Etimboué : comment financer enfin le développement local ?
À Port-Gentil, élus et acteurs locaux ont planché sur les leviers financiers du développement du département de l'Etimboué.
Une table ronde s'est tenue mercredi dans la salle du Canal Mandji, à Port-Gentil, consacrée au financement du développement local dans le département de l'Etimboué. L'objectif affiché : bâtir un plaidoyer commun pour mobiliser des ressources autour des projets du territoire. Un sujet qui, derrière son intitulé technique, touche au cœur d'un problème récurrent pour les collectivités gabonaises.

Une réflexion collective à Port-Gentil
La rencontre a réuni, selon nos informations, des élus locaux et des acteurs concernés par le développement de l'Etimboué, ce département de l'Ogooué-Maritime qui englobe notamment Omboué et une partie du lac Onangué. Le format retenu, une table ronde, visait à faire converger les points de vue avant d'engager une démarche de plaidoyer auprès des partenaires susceptibles de financer des projets locaux.
Les détails précis des échanges — montants évoqués, projets ciblés, calendrier — n'ont pas été communiqués à ce stade. Ce type de rencontre sert généralement à poser un diagnostic commun avant de solliciter des bailleurs, l'État ou des partenaires techniques.
Le vieux dilemme des finances locales
Au Gabon, la question du financement du développement local revient régulièrement dans le débat public. Les communes et départements disposent de ressources propres souvent limitées — fiscalité locale, redevances — et dépendent largement des transferts de l'État ou de projets financés par des partenaires extérieurs. Mobiliser des ressources suppose donc, le plus souvent, de construire un dossier convaincant : diagnostic des besoins, priorisation des projets, recherche d'appuis techniques et financiers.
C'est précisément ce travail de structuration qu'une démarche de plaidoyer cherche à enclencher : donner aux collectivités les arguments et le réseau nécessaires pour capter des financements, qu'ils viennent de l'État, de la coopération décentralisée ou d'investisseurs privés.

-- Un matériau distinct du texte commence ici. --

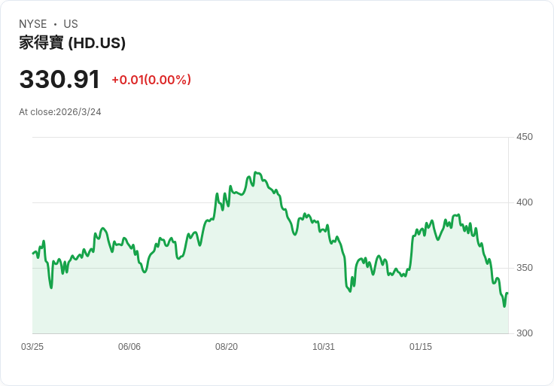Click the 家得寶 (HD.US) stock title
The width and height of the screenshot is (554, 386).
[72, 43]
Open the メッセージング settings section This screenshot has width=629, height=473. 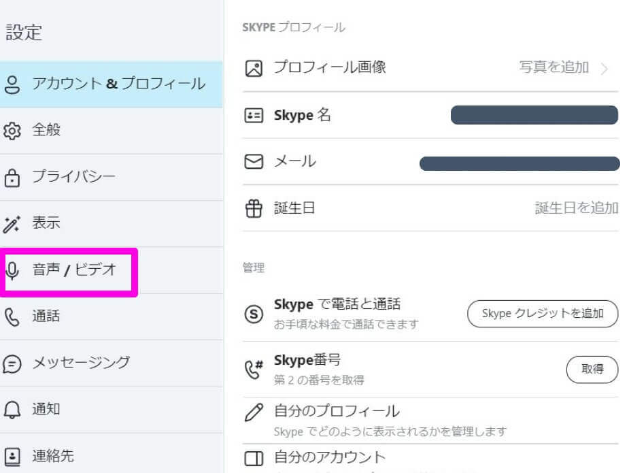coord(111,363)
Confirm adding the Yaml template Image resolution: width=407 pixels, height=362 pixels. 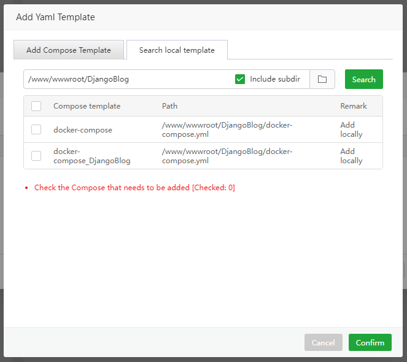point(370,342)
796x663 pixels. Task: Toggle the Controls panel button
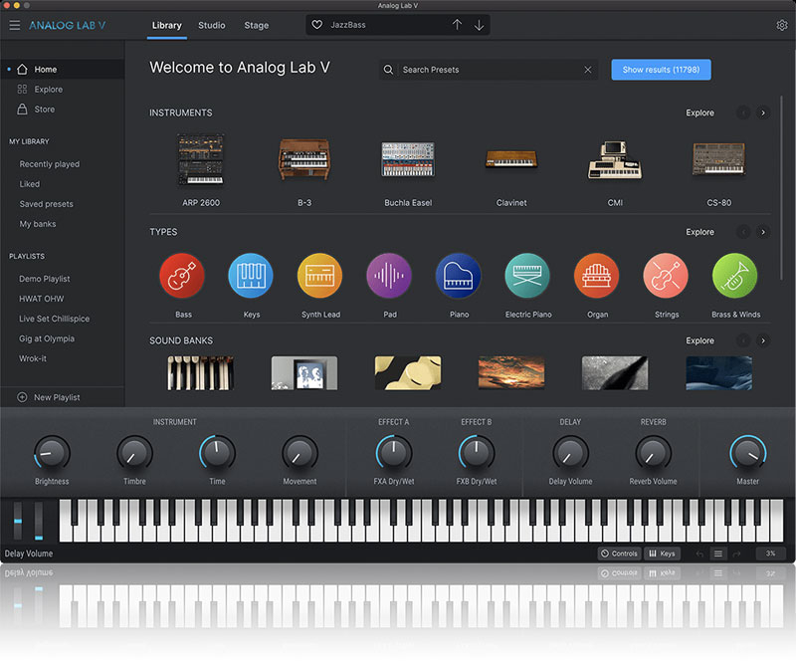pos(619,553)
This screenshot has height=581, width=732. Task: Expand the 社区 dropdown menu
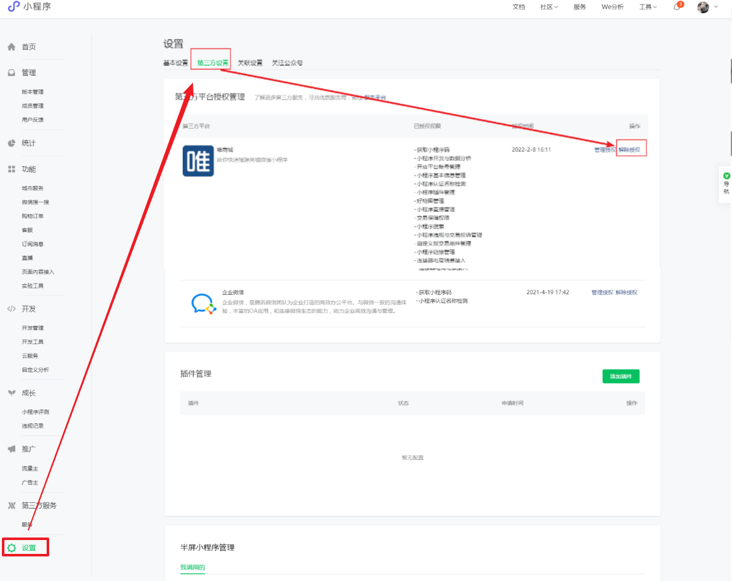[549, 7]
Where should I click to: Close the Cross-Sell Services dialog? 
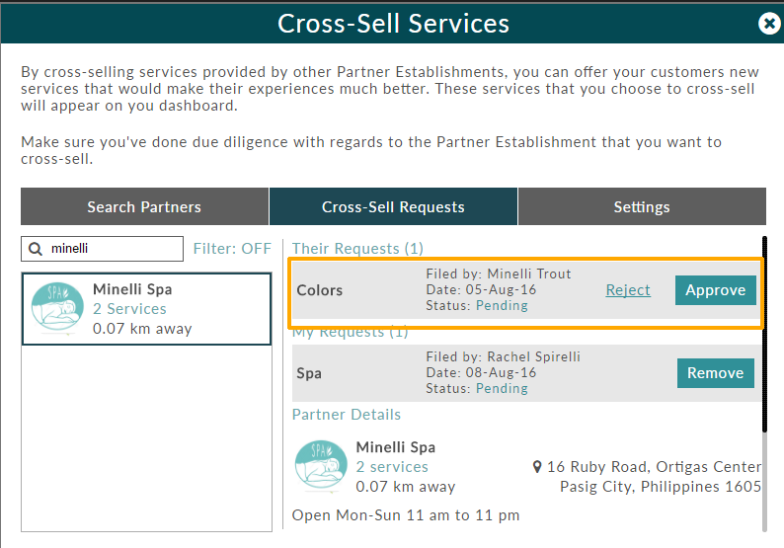pyautogui.click(x=769, y=24)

Ce que ça change pour l'Etimboué
Si la portée concrète de cette table ronde reste à préciser, l'initiative traduit une prise de conscience locale : sans stratégie de financement clairement articulée, les projets de développement restent souvent à l'état d'intention. Reste à savoir quels engagements concrets, s'il y en a, découleront de cette rencontre — un point que nous suivrons avec attention.